(EXTRACTED ENTRIES):

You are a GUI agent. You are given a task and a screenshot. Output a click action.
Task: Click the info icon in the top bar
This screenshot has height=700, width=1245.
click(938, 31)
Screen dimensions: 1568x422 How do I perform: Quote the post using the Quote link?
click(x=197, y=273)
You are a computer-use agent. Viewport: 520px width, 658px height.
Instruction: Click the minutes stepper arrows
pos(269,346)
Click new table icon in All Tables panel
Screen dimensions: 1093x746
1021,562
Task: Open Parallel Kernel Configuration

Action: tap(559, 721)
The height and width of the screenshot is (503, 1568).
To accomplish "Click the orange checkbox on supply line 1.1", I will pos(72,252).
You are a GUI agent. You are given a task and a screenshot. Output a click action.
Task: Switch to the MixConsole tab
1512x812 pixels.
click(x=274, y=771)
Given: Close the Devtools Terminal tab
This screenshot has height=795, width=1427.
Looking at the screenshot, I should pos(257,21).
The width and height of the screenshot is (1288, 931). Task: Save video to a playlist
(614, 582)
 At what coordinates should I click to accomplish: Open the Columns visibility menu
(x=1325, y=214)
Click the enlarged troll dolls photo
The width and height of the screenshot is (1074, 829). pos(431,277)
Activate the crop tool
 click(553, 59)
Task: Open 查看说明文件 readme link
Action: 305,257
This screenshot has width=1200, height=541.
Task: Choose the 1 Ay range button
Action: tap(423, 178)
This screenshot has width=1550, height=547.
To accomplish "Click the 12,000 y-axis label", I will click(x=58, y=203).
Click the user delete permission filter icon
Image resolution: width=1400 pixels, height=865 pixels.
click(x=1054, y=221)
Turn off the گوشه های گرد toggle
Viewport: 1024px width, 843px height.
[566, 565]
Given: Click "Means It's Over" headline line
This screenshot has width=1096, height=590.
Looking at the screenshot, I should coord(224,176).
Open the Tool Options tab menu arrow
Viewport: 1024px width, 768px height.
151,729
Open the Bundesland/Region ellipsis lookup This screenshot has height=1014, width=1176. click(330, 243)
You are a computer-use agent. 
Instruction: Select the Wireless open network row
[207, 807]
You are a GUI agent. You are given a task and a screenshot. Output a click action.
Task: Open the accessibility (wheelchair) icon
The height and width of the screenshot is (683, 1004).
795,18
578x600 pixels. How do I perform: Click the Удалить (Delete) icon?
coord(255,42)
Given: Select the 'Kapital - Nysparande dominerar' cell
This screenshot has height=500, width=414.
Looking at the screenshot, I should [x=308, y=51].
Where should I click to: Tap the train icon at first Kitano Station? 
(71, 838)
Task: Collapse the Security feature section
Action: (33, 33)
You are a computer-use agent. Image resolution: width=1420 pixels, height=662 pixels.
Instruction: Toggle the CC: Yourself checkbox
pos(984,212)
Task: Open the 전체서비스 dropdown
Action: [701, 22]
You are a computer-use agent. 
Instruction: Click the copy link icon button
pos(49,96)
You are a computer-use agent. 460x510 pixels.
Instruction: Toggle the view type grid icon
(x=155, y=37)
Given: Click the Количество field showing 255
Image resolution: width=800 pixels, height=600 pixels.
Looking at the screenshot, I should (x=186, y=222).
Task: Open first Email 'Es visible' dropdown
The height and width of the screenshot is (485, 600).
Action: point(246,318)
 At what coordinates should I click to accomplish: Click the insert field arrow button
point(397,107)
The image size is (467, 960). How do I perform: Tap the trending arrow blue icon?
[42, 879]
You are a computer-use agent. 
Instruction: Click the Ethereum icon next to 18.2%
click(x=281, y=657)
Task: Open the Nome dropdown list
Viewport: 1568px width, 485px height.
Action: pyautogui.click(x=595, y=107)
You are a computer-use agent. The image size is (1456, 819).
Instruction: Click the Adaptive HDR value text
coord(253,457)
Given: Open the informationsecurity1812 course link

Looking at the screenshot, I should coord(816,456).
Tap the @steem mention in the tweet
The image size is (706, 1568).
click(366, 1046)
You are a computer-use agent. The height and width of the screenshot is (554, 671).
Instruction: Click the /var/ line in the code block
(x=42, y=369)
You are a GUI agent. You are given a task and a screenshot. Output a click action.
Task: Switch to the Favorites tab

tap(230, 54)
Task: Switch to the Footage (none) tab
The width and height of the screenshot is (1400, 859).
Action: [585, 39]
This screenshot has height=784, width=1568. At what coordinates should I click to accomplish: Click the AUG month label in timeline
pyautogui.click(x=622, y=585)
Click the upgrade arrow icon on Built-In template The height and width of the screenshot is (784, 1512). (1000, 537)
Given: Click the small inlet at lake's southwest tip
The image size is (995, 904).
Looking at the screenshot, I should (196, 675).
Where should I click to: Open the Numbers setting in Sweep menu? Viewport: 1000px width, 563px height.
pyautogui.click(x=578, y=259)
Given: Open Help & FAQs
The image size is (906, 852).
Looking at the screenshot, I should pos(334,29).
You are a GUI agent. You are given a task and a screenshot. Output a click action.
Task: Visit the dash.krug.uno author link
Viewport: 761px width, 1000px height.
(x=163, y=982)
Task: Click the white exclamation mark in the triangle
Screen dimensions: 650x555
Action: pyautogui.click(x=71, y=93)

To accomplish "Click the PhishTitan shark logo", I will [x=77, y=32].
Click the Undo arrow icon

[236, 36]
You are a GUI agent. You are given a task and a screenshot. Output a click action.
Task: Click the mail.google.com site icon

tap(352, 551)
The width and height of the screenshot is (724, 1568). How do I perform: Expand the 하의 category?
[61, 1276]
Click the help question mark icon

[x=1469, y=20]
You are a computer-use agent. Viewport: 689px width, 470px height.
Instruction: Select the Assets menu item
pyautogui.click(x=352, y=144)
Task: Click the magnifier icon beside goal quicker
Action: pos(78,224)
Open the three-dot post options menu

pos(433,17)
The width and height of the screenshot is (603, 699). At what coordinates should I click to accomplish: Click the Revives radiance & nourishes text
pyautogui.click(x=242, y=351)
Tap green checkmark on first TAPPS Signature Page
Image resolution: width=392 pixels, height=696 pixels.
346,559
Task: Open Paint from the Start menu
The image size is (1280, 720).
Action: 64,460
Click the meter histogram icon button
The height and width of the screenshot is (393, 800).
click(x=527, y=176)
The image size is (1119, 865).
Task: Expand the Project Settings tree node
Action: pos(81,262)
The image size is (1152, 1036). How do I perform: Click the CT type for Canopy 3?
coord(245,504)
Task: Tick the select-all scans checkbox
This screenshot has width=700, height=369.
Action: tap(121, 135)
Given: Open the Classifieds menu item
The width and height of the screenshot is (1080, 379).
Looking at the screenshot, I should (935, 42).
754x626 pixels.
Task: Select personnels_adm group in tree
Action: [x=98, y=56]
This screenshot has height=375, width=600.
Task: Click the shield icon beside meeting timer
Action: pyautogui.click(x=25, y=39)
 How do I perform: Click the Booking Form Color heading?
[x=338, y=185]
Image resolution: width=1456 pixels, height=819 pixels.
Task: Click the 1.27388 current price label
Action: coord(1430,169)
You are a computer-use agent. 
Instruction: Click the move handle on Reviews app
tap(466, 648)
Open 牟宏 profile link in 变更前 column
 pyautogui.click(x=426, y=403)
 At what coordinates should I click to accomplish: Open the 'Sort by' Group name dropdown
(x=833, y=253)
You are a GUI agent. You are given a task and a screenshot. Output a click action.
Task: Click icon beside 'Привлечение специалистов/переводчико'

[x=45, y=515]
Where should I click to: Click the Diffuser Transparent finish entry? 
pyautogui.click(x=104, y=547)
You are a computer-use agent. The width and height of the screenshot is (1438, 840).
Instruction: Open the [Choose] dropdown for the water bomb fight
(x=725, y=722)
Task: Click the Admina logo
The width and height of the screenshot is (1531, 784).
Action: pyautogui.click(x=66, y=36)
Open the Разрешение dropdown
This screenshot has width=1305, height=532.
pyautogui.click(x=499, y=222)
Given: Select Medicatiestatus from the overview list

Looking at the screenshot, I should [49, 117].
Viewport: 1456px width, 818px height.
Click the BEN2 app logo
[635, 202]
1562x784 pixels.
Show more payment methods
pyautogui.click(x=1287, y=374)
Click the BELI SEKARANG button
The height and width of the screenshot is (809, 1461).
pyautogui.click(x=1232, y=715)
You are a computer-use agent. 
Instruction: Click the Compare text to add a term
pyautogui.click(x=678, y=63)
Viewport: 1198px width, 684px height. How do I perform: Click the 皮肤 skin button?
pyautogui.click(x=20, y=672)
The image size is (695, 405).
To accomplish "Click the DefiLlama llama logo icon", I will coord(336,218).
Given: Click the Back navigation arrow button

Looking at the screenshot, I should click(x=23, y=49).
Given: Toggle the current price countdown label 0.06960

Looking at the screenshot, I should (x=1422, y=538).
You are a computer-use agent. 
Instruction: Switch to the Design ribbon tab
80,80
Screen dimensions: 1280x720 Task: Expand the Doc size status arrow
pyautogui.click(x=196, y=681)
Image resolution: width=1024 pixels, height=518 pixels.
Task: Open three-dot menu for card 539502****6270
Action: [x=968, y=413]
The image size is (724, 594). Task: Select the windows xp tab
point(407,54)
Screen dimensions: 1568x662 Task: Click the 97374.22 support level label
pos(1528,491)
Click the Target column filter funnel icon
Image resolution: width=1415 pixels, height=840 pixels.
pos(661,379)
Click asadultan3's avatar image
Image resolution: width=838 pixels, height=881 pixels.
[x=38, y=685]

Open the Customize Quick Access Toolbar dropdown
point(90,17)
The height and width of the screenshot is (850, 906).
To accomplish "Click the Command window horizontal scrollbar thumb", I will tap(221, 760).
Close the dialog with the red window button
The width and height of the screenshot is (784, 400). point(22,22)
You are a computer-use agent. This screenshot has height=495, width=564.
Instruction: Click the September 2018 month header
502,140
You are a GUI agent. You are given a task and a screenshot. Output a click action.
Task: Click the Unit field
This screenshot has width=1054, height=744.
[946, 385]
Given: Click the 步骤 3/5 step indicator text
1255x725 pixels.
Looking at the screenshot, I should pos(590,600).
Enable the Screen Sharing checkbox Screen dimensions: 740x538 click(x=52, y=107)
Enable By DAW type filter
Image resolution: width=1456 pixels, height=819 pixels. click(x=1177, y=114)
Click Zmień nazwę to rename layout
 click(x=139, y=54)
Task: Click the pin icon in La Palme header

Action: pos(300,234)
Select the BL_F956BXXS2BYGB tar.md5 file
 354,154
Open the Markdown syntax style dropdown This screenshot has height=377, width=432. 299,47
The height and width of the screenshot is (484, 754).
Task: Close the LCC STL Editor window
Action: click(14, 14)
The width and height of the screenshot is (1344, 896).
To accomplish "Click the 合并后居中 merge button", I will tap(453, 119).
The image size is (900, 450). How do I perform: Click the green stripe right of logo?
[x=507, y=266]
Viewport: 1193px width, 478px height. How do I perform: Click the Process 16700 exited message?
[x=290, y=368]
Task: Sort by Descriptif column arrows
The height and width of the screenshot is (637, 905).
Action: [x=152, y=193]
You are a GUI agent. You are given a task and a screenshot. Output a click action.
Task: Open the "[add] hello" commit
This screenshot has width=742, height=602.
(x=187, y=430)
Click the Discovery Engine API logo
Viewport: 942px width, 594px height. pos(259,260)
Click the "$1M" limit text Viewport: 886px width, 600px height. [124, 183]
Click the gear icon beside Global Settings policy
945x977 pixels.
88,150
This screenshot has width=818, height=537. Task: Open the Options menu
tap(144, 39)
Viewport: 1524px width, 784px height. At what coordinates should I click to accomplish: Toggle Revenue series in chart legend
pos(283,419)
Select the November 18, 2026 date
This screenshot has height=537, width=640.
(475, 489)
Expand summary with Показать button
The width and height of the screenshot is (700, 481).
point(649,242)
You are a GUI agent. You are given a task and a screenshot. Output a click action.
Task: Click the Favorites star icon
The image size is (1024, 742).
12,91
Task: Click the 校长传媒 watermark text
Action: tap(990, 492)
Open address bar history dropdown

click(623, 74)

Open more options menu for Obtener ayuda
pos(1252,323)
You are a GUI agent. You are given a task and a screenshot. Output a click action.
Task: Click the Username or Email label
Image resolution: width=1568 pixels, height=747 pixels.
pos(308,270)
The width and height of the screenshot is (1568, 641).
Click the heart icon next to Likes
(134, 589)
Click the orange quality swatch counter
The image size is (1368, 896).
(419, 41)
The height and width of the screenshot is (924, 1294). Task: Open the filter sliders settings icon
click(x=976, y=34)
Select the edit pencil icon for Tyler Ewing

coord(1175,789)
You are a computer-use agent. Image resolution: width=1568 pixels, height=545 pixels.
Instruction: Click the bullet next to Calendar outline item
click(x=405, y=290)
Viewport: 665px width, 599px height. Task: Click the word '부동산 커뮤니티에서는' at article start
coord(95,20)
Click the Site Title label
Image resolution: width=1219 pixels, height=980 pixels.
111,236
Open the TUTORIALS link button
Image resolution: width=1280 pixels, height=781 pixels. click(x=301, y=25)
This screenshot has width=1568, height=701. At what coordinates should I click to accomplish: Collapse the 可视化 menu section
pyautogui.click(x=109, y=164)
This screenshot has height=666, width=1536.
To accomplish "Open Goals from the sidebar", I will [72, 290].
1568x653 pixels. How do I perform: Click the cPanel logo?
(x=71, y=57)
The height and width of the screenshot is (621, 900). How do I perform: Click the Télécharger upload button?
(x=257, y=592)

(EXERCISE DETAILS):
Arrange the lines of the entries as a Markdown table with the columns Number and Content, one line per row. Start at the line with "Viewport: 1198px width, 684px", end at the line with "point(407,54)", include both of those lines, and leave out blank lines.

(EXERCISE SOLUTION):
| Number | Content |
|---|---|
| 1 | Viewport: 1198px width, 684px height. How do I perform: Click the 皮肤 skin button? |
| 2 | pyautogui.click(x=20, y=672) |
| 3 | The image size is (695, 405). |
| 4 | To accomplish "Click the DefiLlama llama logo icon", I will coord(336,218). |
| 5 | Given: Click the Back navigation arrow button |
| 6 | Looking at the screenshot, I should click(x=23, y=49). |
| 7 | Given: Toggle the current price countdown label 0.06960 |
| 8 | Looking at the screenshot, I should (x=1422, y=538). |
| 9 | You are a computer-use agent.  |
| 10 | Instruction: Switch to the Design ribbon tab |
| 11 | 80,80 |
| 12 | Screen dimensions: 1280x720 Task: Expand the Doc size status arrow |
| 13 | pyautogui.click(x=196, y=681) |
| 14 | Image resolution: width=1024 pixels, height=518 pixels. |
| 15 | Task: Open three-dot menu for card 539502****6270 |
| 16 | Action: [x=968, y=413] |
| 17 | The image size is (724, 594). Task: Select the windows xp tab |
| 18 | point(407,54) |